* Saved data entries

···

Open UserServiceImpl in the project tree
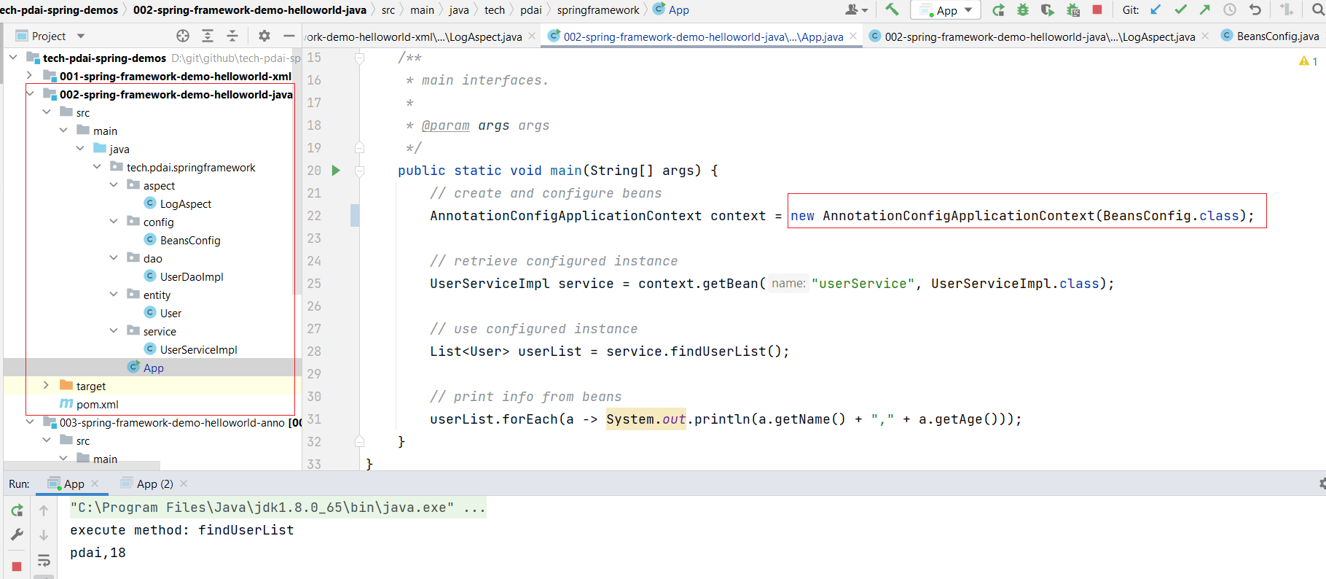 (198, 349)
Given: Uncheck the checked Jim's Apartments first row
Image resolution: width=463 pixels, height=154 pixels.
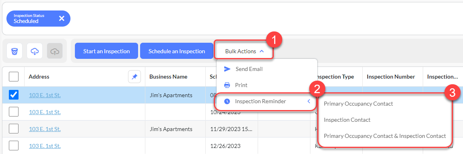Looking at the screenshot, I should click(14, 95).
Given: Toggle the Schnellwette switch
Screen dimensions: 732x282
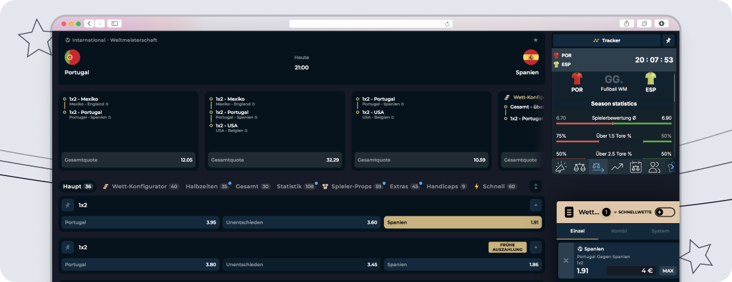Looking at the screenshot, I should coord(665,212).
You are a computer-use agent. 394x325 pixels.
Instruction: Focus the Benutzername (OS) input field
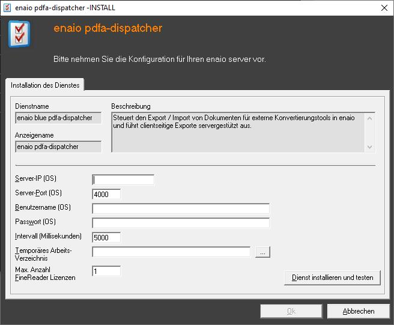tap(180, 208)
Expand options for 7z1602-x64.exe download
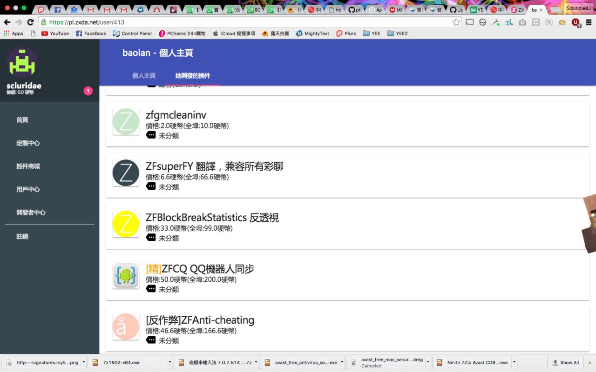This screenshot has width=596, height=372. (x=169, y=362)
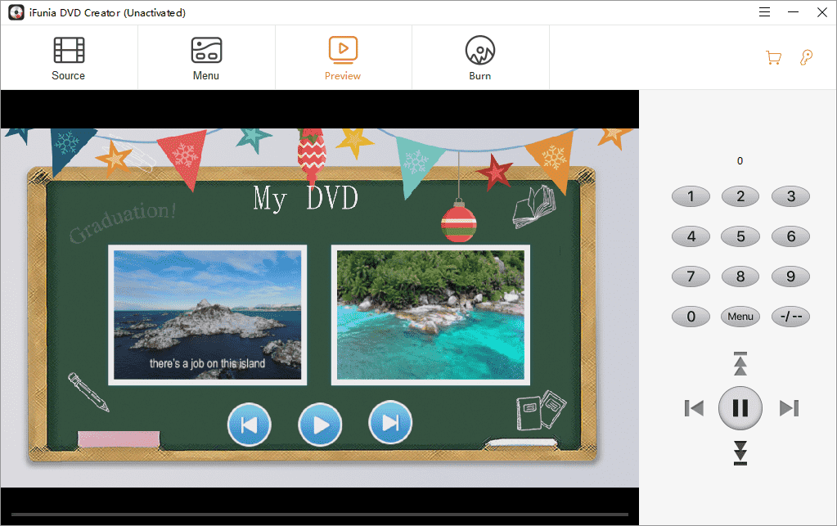Click the blue next button on DVD menu

pos(390,423)
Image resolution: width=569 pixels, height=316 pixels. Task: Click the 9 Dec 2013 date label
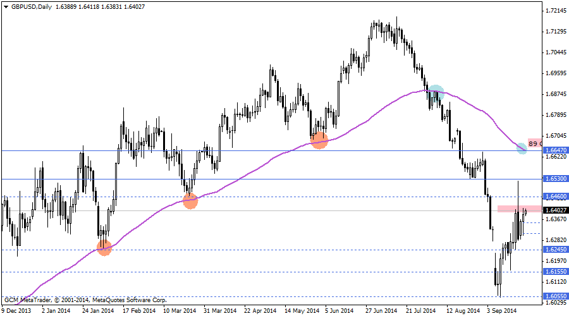16,311
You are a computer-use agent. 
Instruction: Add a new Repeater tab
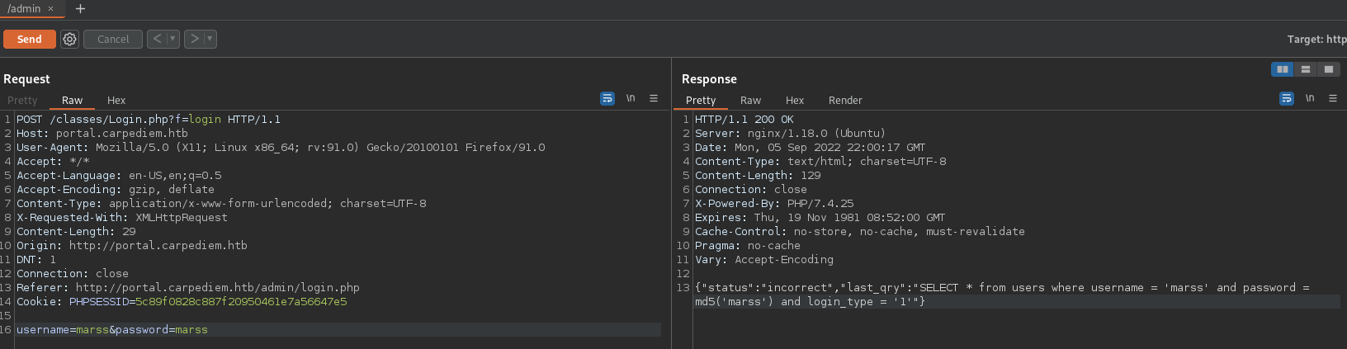tap(80, 9)
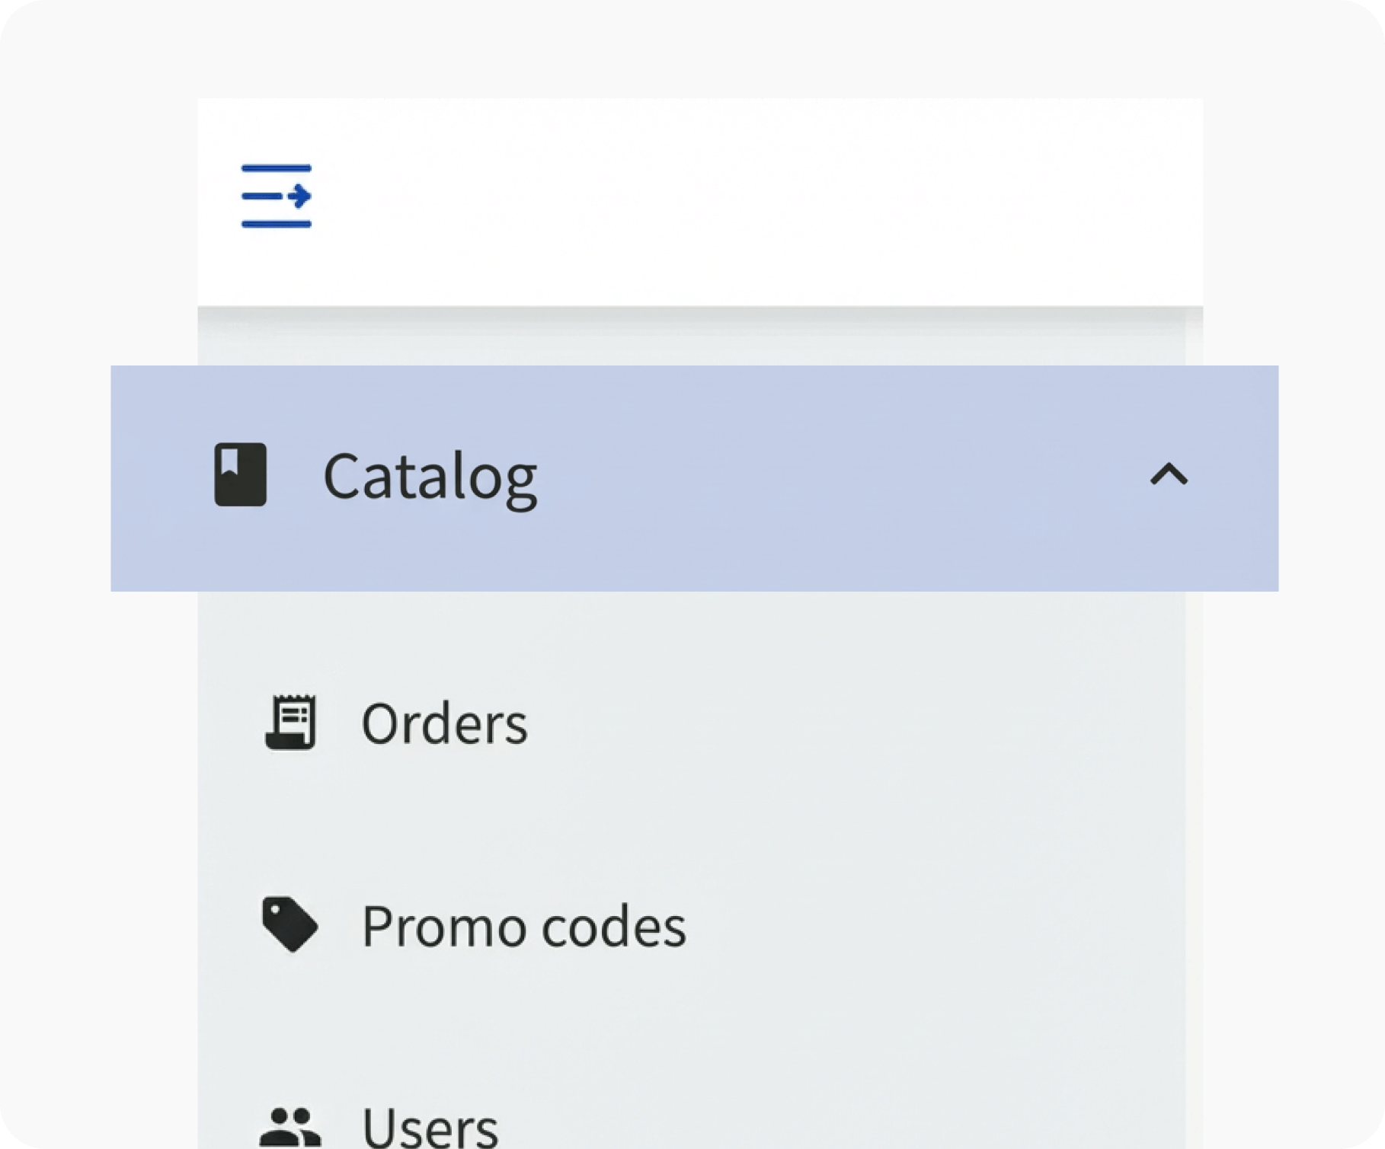The image size is (1385, 1149).
Task: Click the Promo codes text label
Action: [x=525, y=926]
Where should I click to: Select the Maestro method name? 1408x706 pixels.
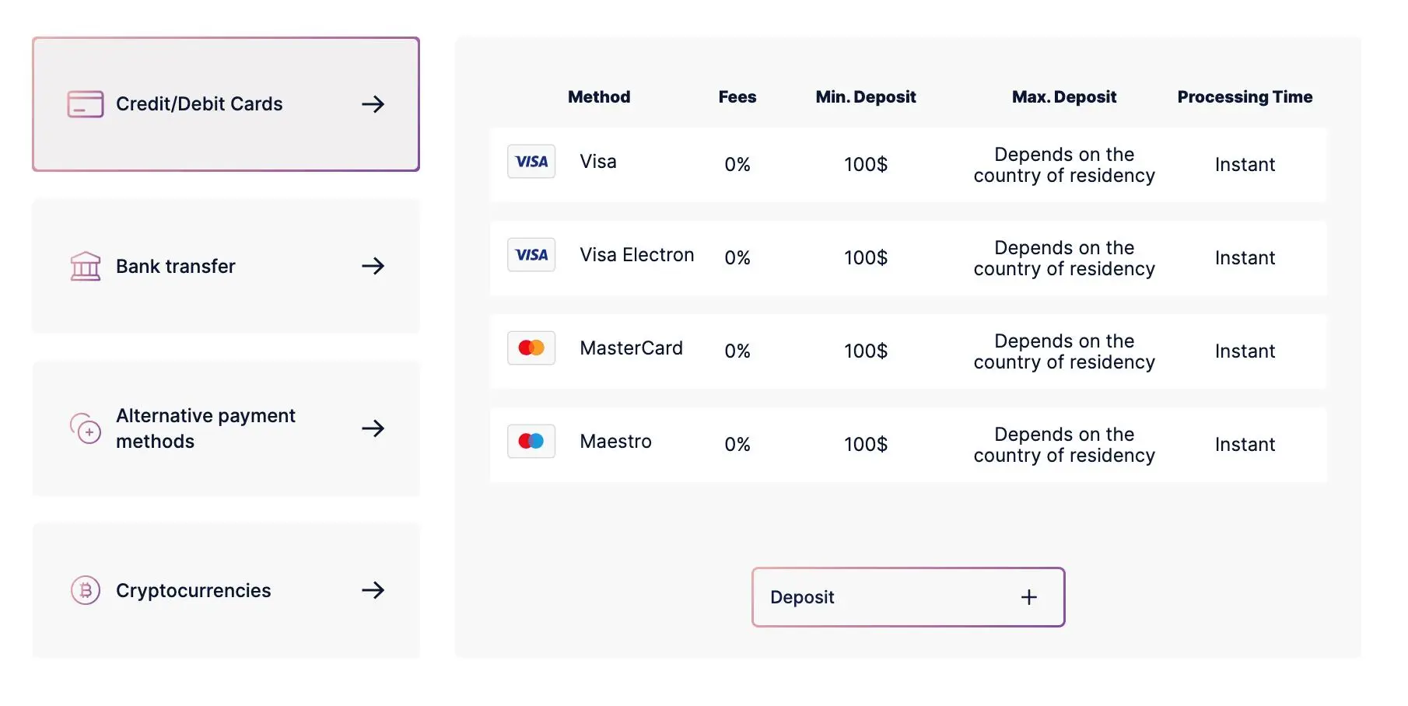[x=615, y=442]
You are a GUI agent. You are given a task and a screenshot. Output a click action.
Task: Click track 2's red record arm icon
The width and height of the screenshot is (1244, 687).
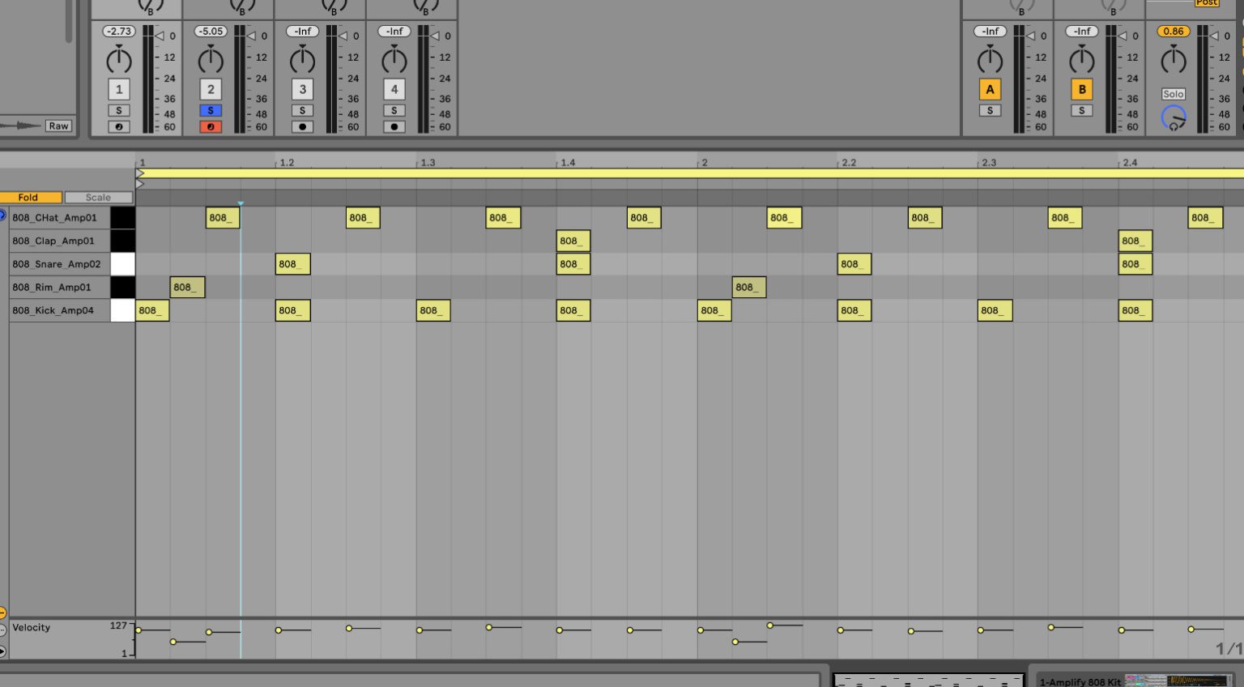pyautogui.click(x=211, y=126)
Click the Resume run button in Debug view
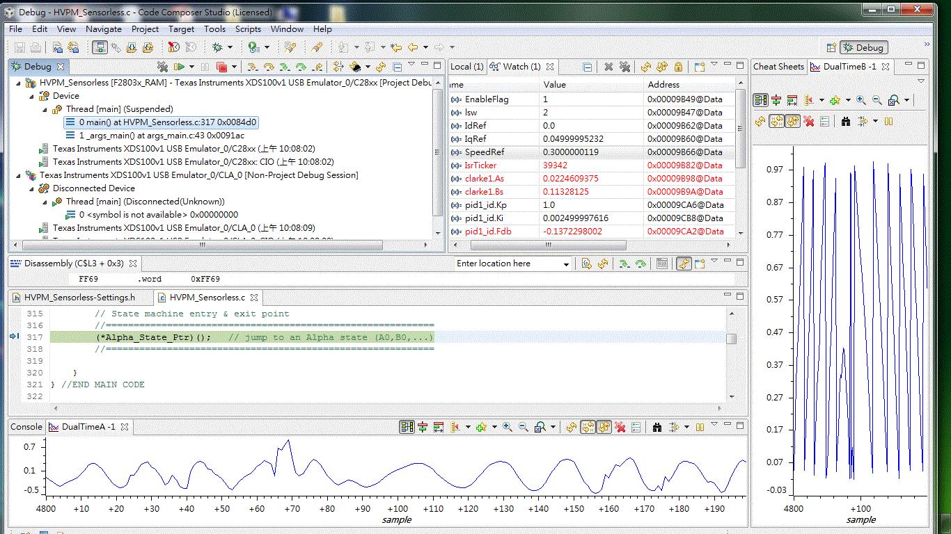Viewport: 951px width, 534px height. coord(179,67)
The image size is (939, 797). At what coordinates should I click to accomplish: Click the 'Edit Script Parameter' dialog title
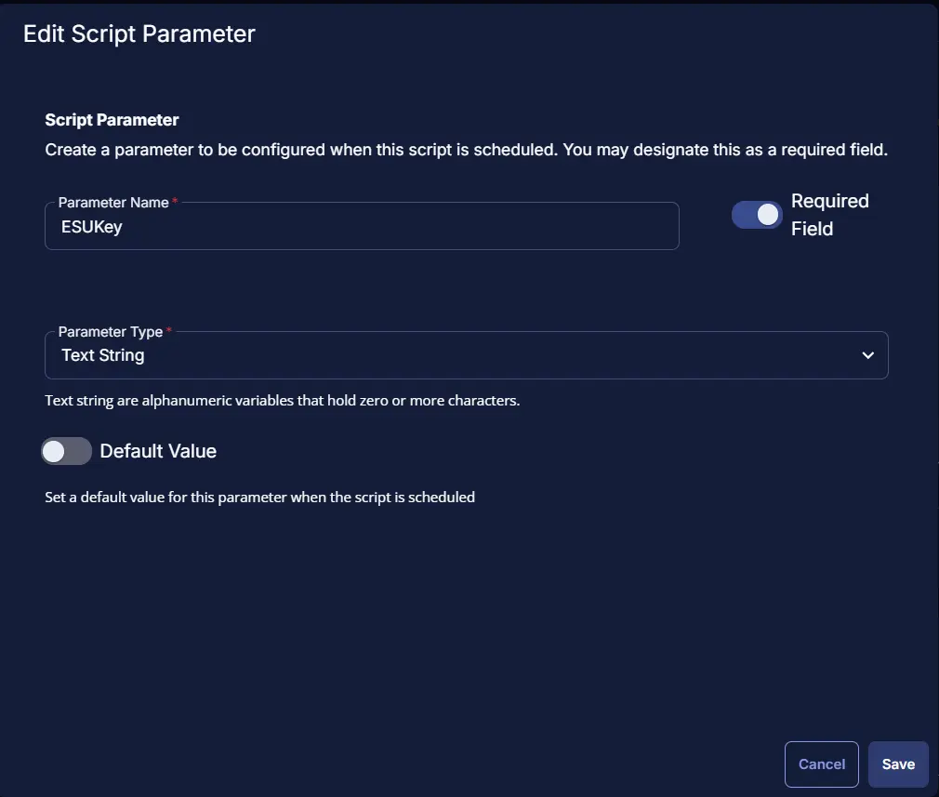(139, 34)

···

* Instructions to follow
Write out every entry above exactly, minus the pictures.

* Expected answer
Open UserServiceImpl in the project tree
 (198, 349)
Given: Uncheck the checked Jim's Apartments first row
Image resolution: width=463 pixels, height=154 pixels.
Looking at the screenshot, I should click(14, 95).
Given: Toggle the Schnellwette switch
Screen dimensions: 732x282
Looking at the screenshot, I should coord(665,212).
You are a computer-use agent. 394x325 pixels.
Instruction: Focus the Benutzername (OS) input field
tap(180, 208)
Expand options for 7z1602-x64.exe download
This screenshot has width=596, height=372. (x=169, y=362)
Click the blue next button on DVD menu

pos(390,423)
Image resolution: width=569 pixels, height=316 pixels. Task: Click the 9 Dec 2013 date label
16,311
You are a computer-use agent. 
Instruction: Add a new Repeater tab
tap(80, 9)
The image size is (1385, 1149).
Task: Click the Promo codes text label
Action: [x=525, y=926]
Where should I click to: Select the Maestro method name? 1408x706 pixels.
[x=615, y=442]
You are a GUI agent. You are given a task and a screenshot. Output a click action.
Task: Click track 2's red record arm icon
The width and height of the screenshot is (1244, 687).
pyautogui.click(x=211, y=126)
Click the Resume run button in Debug view
Viewport: 951px width, 534px height. coord(179,67)
The image size is (939, 797). At what coordinates should I click to accomplish: Click the 'Edit Script Parameter' dialog title
(139, 34)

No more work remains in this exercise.